An die Parlamentsdirektion
Begutachtungsverfahren
1031 Wien
Wien, 17. November 2008
B-KJHG 2009;
Stellungnahme des Dachverbandes Österreichischer
Jugendwohlfahrtseinrichtungen
Sehr geehrte Damen und
Herren!
Wenn zur Zeit in unserer
Gesellschaft der Schutz der Erwachsenen z.B. im Bereich des Rauchens
höchsten Stellenwert genießt, dann ist es nur recht und gut, dass
durch eine Neuregelung des Österreichischen Jugendwohlfahrtsgesetzes auch
dem Schutz und der Hilfe für Kinder Aufmerksamkeit geschenkt wird (Wie ist
eigentlich ein Kind vor seinen rauchenden Eltern geschützt?)
Der neu gegründete
Dachverband Österreichischer Jugendwohlfahrtseinrichtungen (DÖJ)

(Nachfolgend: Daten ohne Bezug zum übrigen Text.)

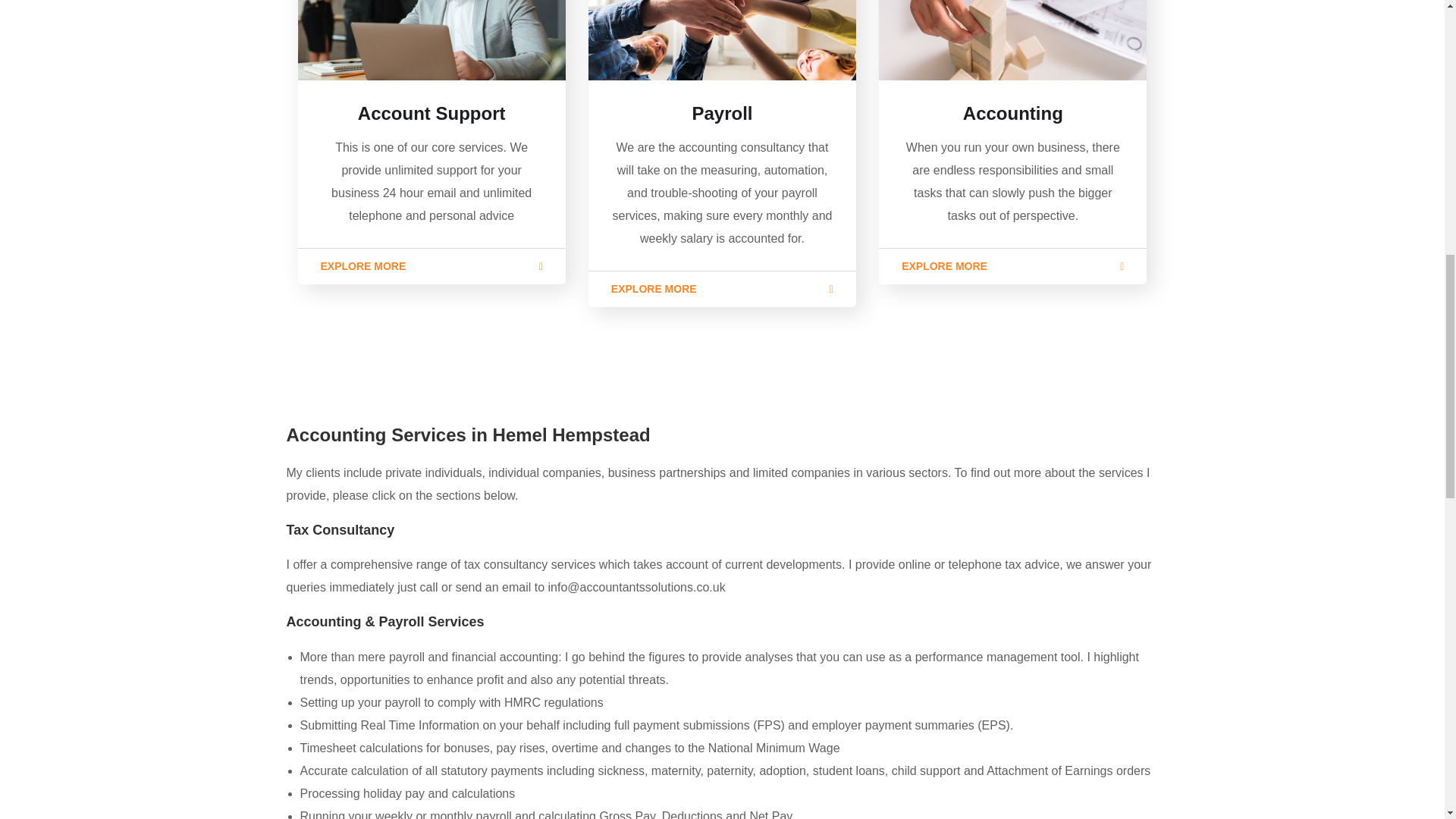
EXPLORE MORE (722, 289)
EXPLORE MORE (430, 266)
Accounting (1012, 113)
Payroll (721, 113)
Account Support (431, 113)
EXPLORE MORE (1013, 266)
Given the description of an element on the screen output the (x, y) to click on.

wurde erfreulicherweise unmittelbar nach seiner Gründung schon zur
Mitwirkung in den Arbeitsgruppen bezüglich der Erstellung des neuen
Jugendhilfegesetzes eingeladen, wofür wir uns ausdrücklich bedanken.
Die Aufnahme von
Mitgliedseinrichtungen in unseren Dachverband ist in vollem Gange.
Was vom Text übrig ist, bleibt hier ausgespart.